LulzSec Scorns Anti-Hacking Investigations
As part of a cyber-war
against government and businesses, the goal was to "steal and leak" any
classified information, including emails and documents "from banks and other
high-ranking establishments," LulzSec wrote in a manifesto posted on
text-sharing site PasteBin. Participants were encouraged to deface Websites
with the word "AntiSec." If the group gets censored, the group said it will
"obliterate" the censor.
"Stop fearing three-letter agencies, friends. They're
humans with slightly more paper and fancier uniforms; they are just like you
and me," LulzSec posted on Twitter on June 19.
LulzSec followed up on its earlier attack against InfraGard
in Atlanta with another one on InfraGard in Connecticut and carried off
information belonging to more than 1,000 FBI-affiliated members.
The group also knocked the United Kingdom's Serious Organized
Crime Agency's Website offline with a distributed denial of service attack.
SOCA took the site offline to limit the impact of the DDOS attack on other
clients hosted by the third-party service provider, an agency official told BBC
News. However, the attack was minimal as the site doesn't contain any data from
its investigations.
While there were claims that LulzSec had hacked and stolen
the United Kingdom's 2011 census, the group denied it. "That wasn't us-don't believe fake LulzSec
releases unless we put out a tweet first," the group said on Twitter.

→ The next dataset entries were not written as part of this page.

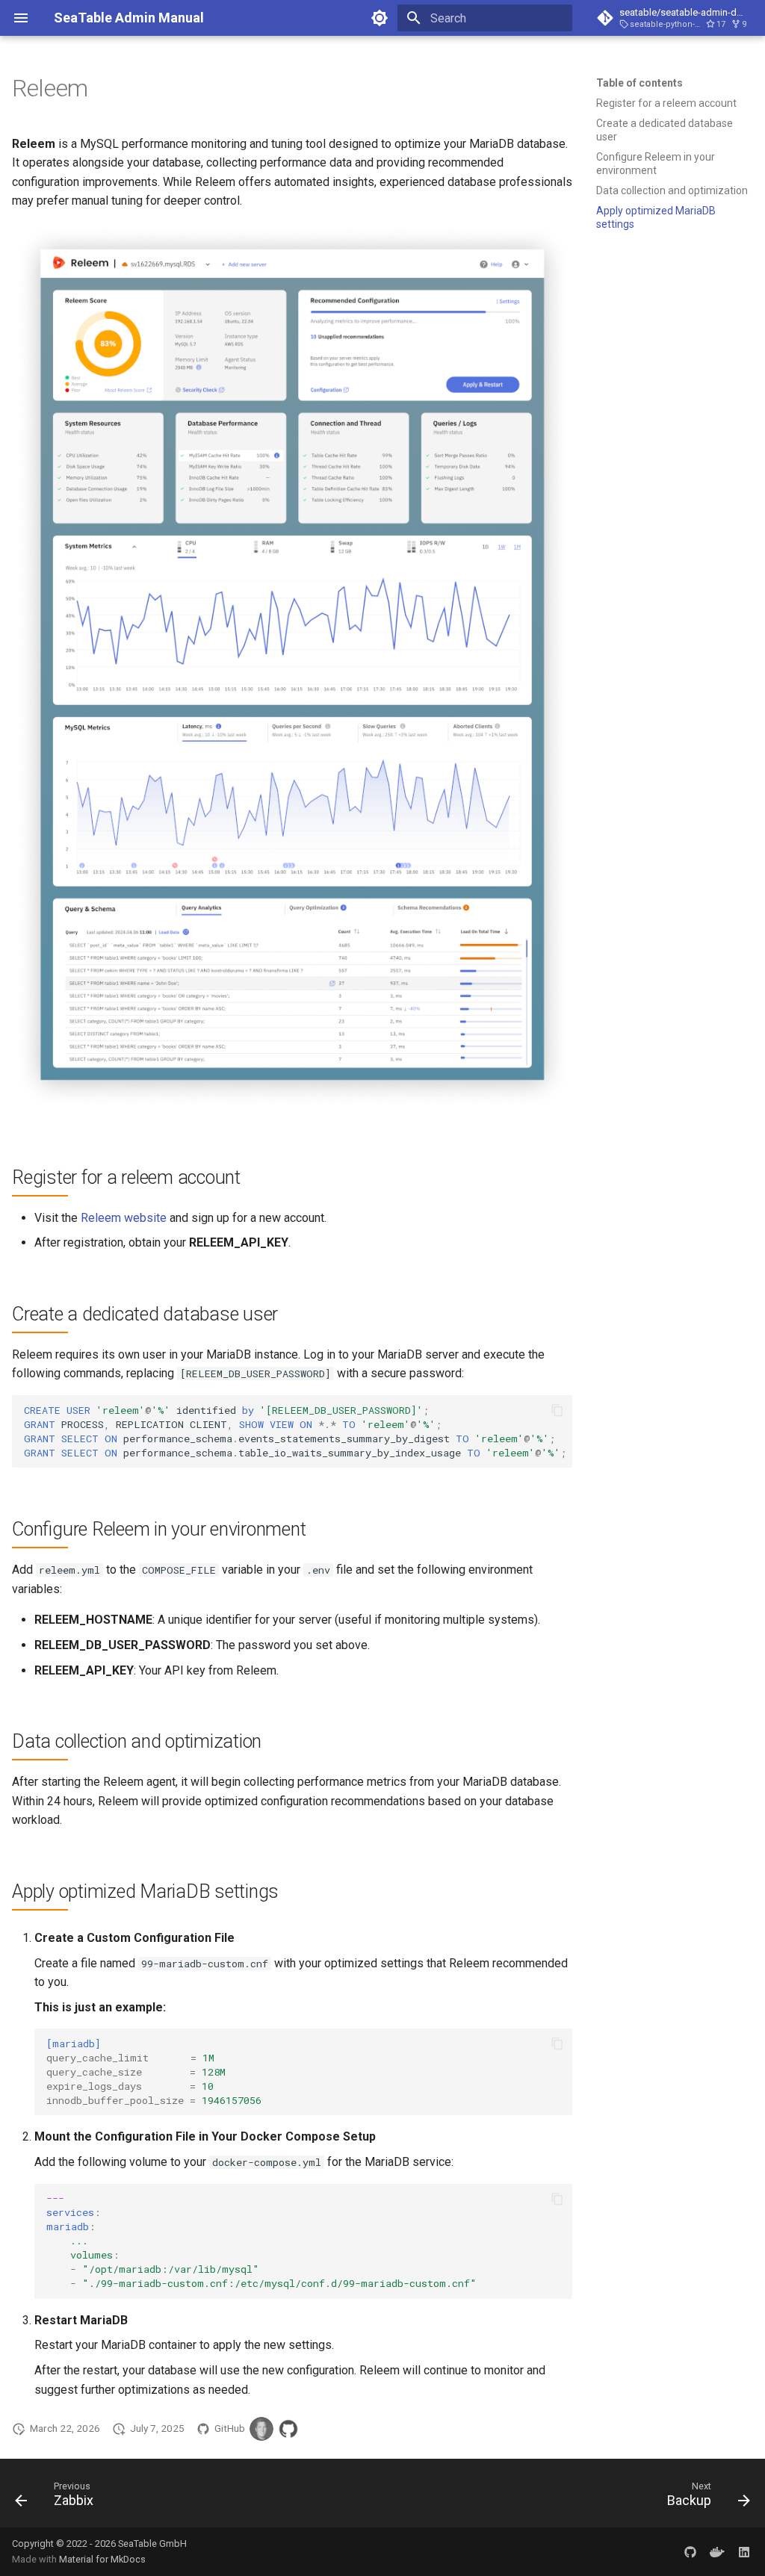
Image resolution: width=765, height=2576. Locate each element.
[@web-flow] (288, 2429)
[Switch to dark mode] (379, 18)
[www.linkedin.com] (744, 2551)
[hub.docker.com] (717, 2551)
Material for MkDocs (102, 2559)
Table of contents (639, 83)
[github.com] (690, 2551)
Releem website (124, 1218)
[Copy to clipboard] (557, 1410)
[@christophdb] (261, 2429)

"One had to wonder if all of this bragging could lead to the
group's downfall. It would, after all, be hard to keep a secret from friends
and peers if you were a member of LulzSec," Culely wrote on the NakedSecurity
blog.
LulzSec's Anti-Sec partner, Anonymous, is a loose federation
of hackers that has launched distributed denial of service attacks against government
Websites as well as major brand companies in the past to protest censorship.
Anonymous launched the DDOS attacks against Sony, which coincided with the Sony
data breach as unknown attackers compromised the PlayStation Network, Qriocity
music and video service and Sony Online Entertainment.
LulzSec seems to be a spinoff from Anonymous, Imperva's Rob
Rachwald wrote on the Data Security blog on June 19. According to lead Web
researcher Tal
Be'ery, LulzSec may have been the faction of Anonymous that hacked HBGary
Federal in February and Gawker late last year. LulzSec may have decided to
create its own "gig" to be independent, Be'ery said.
LulzSec attacks services and Websites "just because we
find it entertaining. You find it funny to watch havoc unfold, and we find it
funny to cause it. We release personal data so that equally evil people can
entertain us with what they do with it," LulzSec said.